[Opening Given records section]

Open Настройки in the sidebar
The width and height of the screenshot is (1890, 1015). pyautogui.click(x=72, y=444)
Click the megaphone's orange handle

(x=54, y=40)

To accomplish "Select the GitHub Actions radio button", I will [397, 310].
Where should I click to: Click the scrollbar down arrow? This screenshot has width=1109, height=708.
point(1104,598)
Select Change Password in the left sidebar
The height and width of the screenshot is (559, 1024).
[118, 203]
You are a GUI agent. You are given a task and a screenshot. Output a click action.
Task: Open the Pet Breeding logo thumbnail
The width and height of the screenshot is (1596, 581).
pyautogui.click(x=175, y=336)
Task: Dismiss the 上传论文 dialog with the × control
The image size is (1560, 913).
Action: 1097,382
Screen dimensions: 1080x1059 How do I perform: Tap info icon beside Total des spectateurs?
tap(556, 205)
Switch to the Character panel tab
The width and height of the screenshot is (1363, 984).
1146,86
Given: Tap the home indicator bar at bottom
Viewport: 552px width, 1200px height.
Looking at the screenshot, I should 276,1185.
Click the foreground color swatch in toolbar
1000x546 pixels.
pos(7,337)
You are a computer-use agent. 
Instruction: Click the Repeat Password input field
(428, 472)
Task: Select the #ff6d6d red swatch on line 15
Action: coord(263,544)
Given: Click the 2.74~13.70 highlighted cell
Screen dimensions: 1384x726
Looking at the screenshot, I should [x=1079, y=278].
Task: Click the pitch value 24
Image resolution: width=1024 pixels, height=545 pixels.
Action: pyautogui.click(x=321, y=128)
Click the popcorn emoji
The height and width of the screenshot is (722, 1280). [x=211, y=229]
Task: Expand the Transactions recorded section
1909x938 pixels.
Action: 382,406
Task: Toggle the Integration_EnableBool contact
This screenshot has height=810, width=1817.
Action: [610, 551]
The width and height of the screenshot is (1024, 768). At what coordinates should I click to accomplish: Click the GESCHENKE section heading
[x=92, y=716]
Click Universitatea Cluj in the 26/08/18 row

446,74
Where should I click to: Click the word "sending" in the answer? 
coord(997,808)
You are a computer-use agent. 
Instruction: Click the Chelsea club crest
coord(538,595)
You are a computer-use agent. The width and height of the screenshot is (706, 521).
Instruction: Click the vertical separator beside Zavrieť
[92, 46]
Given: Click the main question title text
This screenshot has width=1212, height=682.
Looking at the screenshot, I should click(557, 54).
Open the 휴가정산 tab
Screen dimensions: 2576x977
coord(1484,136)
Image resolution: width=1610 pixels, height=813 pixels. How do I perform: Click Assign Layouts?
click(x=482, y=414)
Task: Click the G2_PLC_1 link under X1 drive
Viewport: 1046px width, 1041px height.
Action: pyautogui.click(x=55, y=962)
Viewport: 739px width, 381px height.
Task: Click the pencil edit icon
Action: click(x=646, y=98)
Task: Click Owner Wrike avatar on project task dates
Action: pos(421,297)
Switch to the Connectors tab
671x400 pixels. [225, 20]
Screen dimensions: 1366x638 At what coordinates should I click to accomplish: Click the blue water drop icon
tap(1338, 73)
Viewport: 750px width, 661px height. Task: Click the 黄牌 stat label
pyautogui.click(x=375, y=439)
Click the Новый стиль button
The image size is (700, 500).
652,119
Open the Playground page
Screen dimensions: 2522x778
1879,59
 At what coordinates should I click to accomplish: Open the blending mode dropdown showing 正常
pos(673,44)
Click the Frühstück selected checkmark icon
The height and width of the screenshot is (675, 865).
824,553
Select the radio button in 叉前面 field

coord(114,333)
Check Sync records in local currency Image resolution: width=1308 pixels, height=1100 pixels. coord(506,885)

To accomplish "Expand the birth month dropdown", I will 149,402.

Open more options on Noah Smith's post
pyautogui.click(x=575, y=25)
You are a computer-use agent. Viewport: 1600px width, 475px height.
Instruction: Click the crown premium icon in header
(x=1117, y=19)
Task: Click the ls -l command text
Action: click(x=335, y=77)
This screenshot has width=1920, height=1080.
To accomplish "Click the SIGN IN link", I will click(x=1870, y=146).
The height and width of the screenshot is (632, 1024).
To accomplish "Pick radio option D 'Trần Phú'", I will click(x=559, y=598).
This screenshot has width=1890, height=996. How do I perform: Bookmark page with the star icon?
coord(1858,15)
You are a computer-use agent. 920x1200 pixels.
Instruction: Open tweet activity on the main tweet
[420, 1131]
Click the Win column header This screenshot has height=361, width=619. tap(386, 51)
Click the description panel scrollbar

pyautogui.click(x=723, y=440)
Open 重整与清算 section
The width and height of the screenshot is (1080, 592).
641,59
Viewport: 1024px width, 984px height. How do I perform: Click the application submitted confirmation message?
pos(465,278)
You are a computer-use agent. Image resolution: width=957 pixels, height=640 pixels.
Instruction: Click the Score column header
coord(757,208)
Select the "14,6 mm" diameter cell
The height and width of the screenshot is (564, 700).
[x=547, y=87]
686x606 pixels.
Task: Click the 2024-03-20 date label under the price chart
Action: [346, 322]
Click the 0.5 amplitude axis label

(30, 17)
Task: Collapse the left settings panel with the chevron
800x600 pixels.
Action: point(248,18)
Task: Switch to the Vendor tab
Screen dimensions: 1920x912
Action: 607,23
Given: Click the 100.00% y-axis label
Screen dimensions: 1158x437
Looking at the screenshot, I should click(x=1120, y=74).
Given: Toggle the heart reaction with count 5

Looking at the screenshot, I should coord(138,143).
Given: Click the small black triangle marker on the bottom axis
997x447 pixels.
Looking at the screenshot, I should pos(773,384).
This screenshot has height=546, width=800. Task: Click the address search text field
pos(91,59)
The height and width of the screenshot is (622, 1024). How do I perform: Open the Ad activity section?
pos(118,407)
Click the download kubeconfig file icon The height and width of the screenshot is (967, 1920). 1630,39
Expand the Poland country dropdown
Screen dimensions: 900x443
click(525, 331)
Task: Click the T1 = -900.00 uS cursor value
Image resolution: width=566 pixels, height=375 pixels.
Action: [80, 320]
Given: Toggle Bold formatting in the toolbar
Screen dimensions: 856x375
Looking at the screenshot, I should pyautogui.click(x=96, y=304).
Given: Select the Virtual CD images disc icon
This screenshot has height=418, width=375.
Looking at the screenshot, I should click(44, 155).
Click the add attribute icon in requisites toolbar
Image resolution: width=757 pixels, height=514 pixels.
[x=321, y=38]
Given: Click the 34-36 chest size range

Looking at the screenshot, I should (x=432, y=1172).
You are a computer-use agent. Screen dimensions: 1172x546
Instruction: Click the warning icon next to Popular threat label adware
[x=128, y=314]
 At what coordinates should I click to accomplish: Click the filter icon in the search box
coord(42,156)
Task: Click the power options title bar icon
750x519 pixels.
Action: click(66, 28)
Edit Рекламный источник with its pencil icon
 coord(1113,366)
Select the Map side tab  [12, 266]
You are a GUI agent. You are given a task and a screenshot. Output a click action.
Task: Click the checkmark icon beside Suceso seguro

[Closing Given records section]

• **What you should do**: Give back the entries exactly, so that each line matches the original.

• **Answer**:
Open Настройки in the sidebar
The width and height of the screenshot is (1890, 1015). pyautogui.click(x=72, y=444)
Click the megaphone's orange handle

(x=54, y=40)

To accomplish "Select the GitHub Actions radio button", I will [397, 310].
Where should I click to: Click the scrollbar down arrow? This screenshot has width=1109, height=708.
point(1104,598)
Select Change Password in the left sidebar
The height and width of the screenshot is (559, 1024).
[118, 203]
You are a GUI agent. You are given a task and a screenshot. Output a click action.
Task: Open the Pet Breeding logo thumbnail
The width and height of the screenshot is (1596, 581).
pyautogui.click(x=175, y=336)
Task: Dismiss the 上传论文 dialog with the × control
The image size is (1560, 913).
Action: 1097,382
Screen dimensions: 1080x1059 How do I perform: Tap info icon beside Total des spectateurs?
tap(556, 205)
Switch to the Character panel tab
The width and height of the screenshot is (1363, 984).
1146,86
Given: Tap the home indicator bar at bottom
Viewport: 552px width, 1200px height.
Looking at the screenshot, I should 276,1185.
Click the foreground color swatch in toolbar
1000x546 pixels.
pos(7,337)
You are a computer-use agent. 
Instruction: Click the Repeat Password input field
(428, 472)
Task: Select the #ff6d6d red swatch on line 15
Action: coord(263,544)
Given: Click the 2.74~13.70 highlighted cell
Screen dimensions: 1384x726
Looking at the screenshot, I should [x=1079, y=278].
Task: Click the pitch value 24
Image resolution: width=1024 pixels, height=545 pixels.
Action: pyautogui.click(x=321, y=128)
Click the popcorn emoji
The height and width of the screenshot is (722, 1280). [x=211, y=229]
Task: Expand the Transactions recorded section
1909x938 pixels.
Action: 382,406
Task: Toggle the Integration_EnableBool contact
This screenshot has height=810, width=1817.
Action: [610, 551]
The width and height of the screenshot is (1024, 768). At what coordinates should I click to accomplish: Click the GESCHENKE section heading
[x=92, y=716]
Click Universitatea Cluj in the 26/08/18 row

446,74
Where should I click to: Click the word "sending" in the answer? 
coord(997,808)
You are a computer-use agent. 
Instruction: Click the Chelsea club crest
coord(538,595)
You are a computer-use agent. The width and height of the screenshot is (706, 521).
Instruction: Click the vertical separator beside Zavrieť
[92, 46]
Given: Click the main question title text
This screenshot has width=1212, height=682.
Looking at the screenshot, I should click(557, 54).
Open the 휴가정산 tab
Screen dimensions: 2576x977
coord(1484,136)
Image resolution: width=1610 pixels, height=813 pixels. How do I perform: Click Assign Layouts?
click(x=482, y=414)
Task: Click the G2_PLC_1 link under X1 drive
Viewport: 1046px width, 1041px height.
Action: pyautogui.click(x=55, y=962)
Viewport: 739px width, 381px height.
Task: Click the pencil edit icon
Action: click(x=646, y=98)
Task: Click Owner Wrike avatar on project task dates
Action: pos(421,297)
Switch to the Connectors tab
671x400 pixels. [225, 20]
Screen dimensions: 1366x638 At what coordinates should I click to accomplish: Click the blue water drop icon
tap(1338, 73)
Viewport: 750px width, 661px height. Task: Click the 黄牌 stat label
pyautogui.click(x=375, y=439)
Click the Новый стиль button
The image size is (700, 500).
652,119
Open the Playground page
Screen dimensions: 2522x778
1879,59
 At what coordinates should I click to accomplish: Open the blending mode dropdown showing 正常
pos(673,44)
Click the Frühstück selected checkmark icon
The height and width of the screenshot is (675, 865).
824,553
Select the radio button in 叉前面 field

coord(114,333)
Check Sync records in local currency Image resolution: width=1308 pixels, height=1100 pixels. coord(506,885)

To accomplish "Expand the birth month dropdown", I will 149,402.

Open more options on Noah Smith's post
pyautogui.click(x=575, y=25)
You are a computer-use agent. Viewport: 1600px width, 475px height.
Instruction: Click the crown premium icon in header
(x=1117, y=19)
Task: Click the ls -l command text
Action: click(x=335, y=77)
This screenshot has width=1920, height=1080.
To accomplish "Click the SIGN IN link", I will click(x=1870, y=146).
The height and width of the screenshot is (632, 1024).
To accomplish "Pick radio option D 'Trần Phú'", I will click(x=559, y=598).
This screenshot has width=1890, height=996. How do I perform: Bookmark page with the star icon?
coord(1858,15)
You are a computer-use agent. 920x1200 pixels.
Instruction: Open tweet activity on the main tweet
[420, 1131]
Click the Win column header This screenshot has height=361, width=619. tap(386, 51)
Click the description panel scrollbar

pyautogui.click(x=723, y=440)
Open 重整与清算 section
The width and height of the screenshot is (1080, 592).
641,59
Viewport: 1024px width, 984px height. How do I perform: Click the application submitted confirmation message?
pos(465,278)
You are a computer-use agent. Image resolution: width=957 pixels, height=640 pixels.
Instruction: Click the Score column header
coord(757,208)
Select the "14,6 mm" diameter cell
The height and width of the screenshot is (564, 700).
[x=547, y=87]
686x606 pixels.
Task: Click the 2024-03-20 date label under the price chart
Action: [346, 322]
Click the 0.5 amplitude axis label

(30, 17)
Task: Collapse the left settings panel with the chevron
800x600 pixels.
Action: point(248,18)
Task: Switch to the Vendor tab
Screen dimensions: 1920x912
Action: 607,23
Given: Click the 100.00% y-axis label
Screen dimensions: 1158x437
Looking at the screenshot, I should click(x=1120, y=74).
Given: Toggle the heart reaction with count 5

Looking at the screenshot, I should coord(138,143).
Given: Click the small black triangle marker on the bottom axis
997x447 pixels.
Looking at the screenshot, I should pos(773,384).
This screenshot has height=546, width=800. Task: Click the address search text field
pos(91,59)
The height and width of the screenshot is (622, 1024). How do I perform: Open the Ad activity section?
pos(118,407)
Click the download kubeconfig file icon The height and width of the screenshot is (967, 1920). 1630,39
Expand the Poland country dropdown
Screen dimensions: 900x443
click(525, 331)
Task: Click the T1 = -900.00 uS cursor value
Image resolution: width=566 pixels, height=375 pixels.
Action: [80, 320]
Given: Toggle Bold formatting in the toolbar
Screen dimensions: 856x375
Looking at the screenshot, I should pyautogui.click(x=96, y=304).
Given: Select the Virtual CD images disc icon
This screenshot has height=418, width=375.
Looking at the screenshot, I should click(44, 155).
Click the add attribute icon in requisites toolbar
Image resolution: width=757 pixels, height=514 pixels.
[x=321, y=38]
Given: Click the 34-36 chest size range

Looking at the screenshot, I should (x=432, y=1172).
You are a computer-use agent. Screen dimensions: 1172x546
Instruction: Click the warning icon next to Popular threat label adware
[x=128, y=314]
 At what coordinates should I click to accomplish: Click the filter icon in the search box
coord(42,156)
Task: Click the power options title bar icon
750x519 pixels.
Action: click(66, 28)
Edit Рекламный источник with its pencil icon
 coord(1113,366)
Select the Map side tab  [12, 266]
You are a GUI agent. You are given a task and a screenshot. Output a click action.
Task: Click the checkmark icon beside Suceso seguro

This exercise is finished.